QUOTED PASSAGE:
--------

Overall, case and control infants had similar percentages of TT and CT genotypes (Table 1). ORs indicated no substantial increased risk for severe mental retardation associated with the CT or TT MTHFR genotype. Percentages between cases and controls differed somewhat across race/ethnic groups. Elevated ORs of 1.9- and 2.6-fold were observed for the TT and CT genotypes among Hispanic children (Table 1). These elevated risks, however, may have arisen as a result of too few case children with the CC genotype, rather than an excess of children with the T allele. The lack of CC individuals may have occurred because of random variation or may have unknown biologic relevance. The 19.6% of Hispanic case children with the CC genotype is, nevertheless, within the range of frequencies reported in native Mexican populations (Davalos et al., 2000).

--------

MATERIAL PROVIDED:
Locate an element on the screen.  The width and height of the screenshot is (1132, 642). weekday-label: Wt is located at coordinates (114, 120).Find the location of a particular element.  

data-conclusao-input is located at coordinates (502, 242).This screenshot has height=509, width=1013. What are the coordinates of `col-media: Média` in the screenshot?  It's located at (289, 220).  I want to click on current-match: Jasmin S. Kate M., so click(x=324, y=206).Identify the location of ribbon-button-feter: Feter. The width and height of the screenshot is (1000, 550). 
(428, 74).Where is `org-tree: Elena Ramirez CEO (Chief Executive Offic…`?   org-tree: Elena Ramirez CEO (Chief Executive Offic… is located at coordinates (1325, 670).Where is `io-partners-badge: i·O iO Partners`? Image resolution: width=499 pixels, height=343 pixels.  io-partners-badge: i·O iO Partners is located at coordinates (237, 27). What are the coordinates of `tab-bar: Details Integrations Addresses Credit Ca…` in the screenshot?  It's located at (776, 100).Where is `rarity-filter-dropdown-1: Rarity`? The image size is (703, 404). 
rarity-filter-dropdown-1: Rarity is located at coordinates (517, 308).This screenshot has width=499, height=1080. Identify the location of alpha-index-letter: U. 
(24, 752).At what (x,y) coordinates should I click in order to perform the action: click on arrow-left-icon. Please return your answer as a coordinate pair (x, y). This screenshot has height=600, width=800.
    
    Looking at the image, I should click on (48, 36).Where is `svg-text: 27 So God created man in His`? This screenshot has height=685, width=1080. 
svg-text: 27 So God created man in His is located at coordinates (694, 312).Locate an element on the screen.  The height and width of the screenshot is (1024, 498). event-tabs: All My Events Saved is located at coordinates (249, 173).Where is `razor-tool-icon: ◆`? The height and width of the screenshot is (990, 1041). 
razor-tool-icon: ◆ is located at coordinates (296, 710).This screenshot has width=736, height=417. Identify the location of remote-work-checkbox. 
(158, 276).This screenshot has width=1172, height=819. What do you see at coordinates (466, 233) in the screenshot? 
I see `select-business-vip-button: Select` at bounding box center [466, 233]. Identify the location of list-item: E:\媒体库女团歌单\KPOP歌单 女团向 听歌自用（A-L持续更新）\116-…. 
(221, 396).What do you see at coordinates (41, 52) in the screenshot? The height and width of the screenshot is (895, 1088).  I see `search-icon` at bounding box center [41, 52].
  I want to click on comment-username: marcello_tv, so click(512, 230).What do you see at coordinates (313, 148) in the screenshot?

--------

Resume the passage on MTHFR genotypes and the risk of severe mental retardation, beginning right after its final sentence.

EXERCISE RESPONSE:
Table 1. Infant Methylenetetrahydrofolate Reductase (MTHFR) Genotype and Risk (OR) for Severe Mental Retardation by Race/Ethnic Group
|All race/ethnic groups|
| CC||39 (39.0)||314 (42.3)||Ref|| |
| CT||48 (48.0)||330 (44.4)||1.2||0.7–1.8|
| TT||13 (13.0)||99 (13.3)||1.1||0.5–2.1|
| CC||9 (19.6)||83 (36.2)||Ref|| |
| CT||27 (58.7)||97 (42.4)||2.6||1.1–5.8|
| TT||10 (21.7)||49 (21.4)||1.9||0.7–5.0|
| CC||15 (45.5)||171 (40.6)||Ref|| |
| CT||15 (45.5)||206 (48.9)||0.8||0.4–1.7|
| TT||3 (9.1)||44 (10.5)||0.8||0.2–2.8|
| CC||9 (81.8)||14 (60.9)||Ref|| |
| CT||2 (18.2)||6 (26.1)||0.5||0.1–3.2|
| TT||0 (0)||3 (13.0)||—|| |
|Other race/ethnic group|
| CC||6 (60.0)||46 (65.7)||Ref|| |
| CT||4 (40.0)||21 (30.0)||1.5||0.4–5.7|
| TT||0 (0)||3 (4.3)||—|| |
The overall observed results were not substantially altered for analyses that removed 41 (22 with Down syndrome) case children who also had a structural birth defect (OR = 1.4 [CI: 0.8–2.7] for CT; and 0.90 [CI: 0.3–2.5] for TT) and were not substantially altered for analyses that specifically removed the 22 case children with Down syndrome (OR = 1.2 [CI: 0.7–2.1] for CT; and 1.0 [CI: 0.4–2.2] for TT).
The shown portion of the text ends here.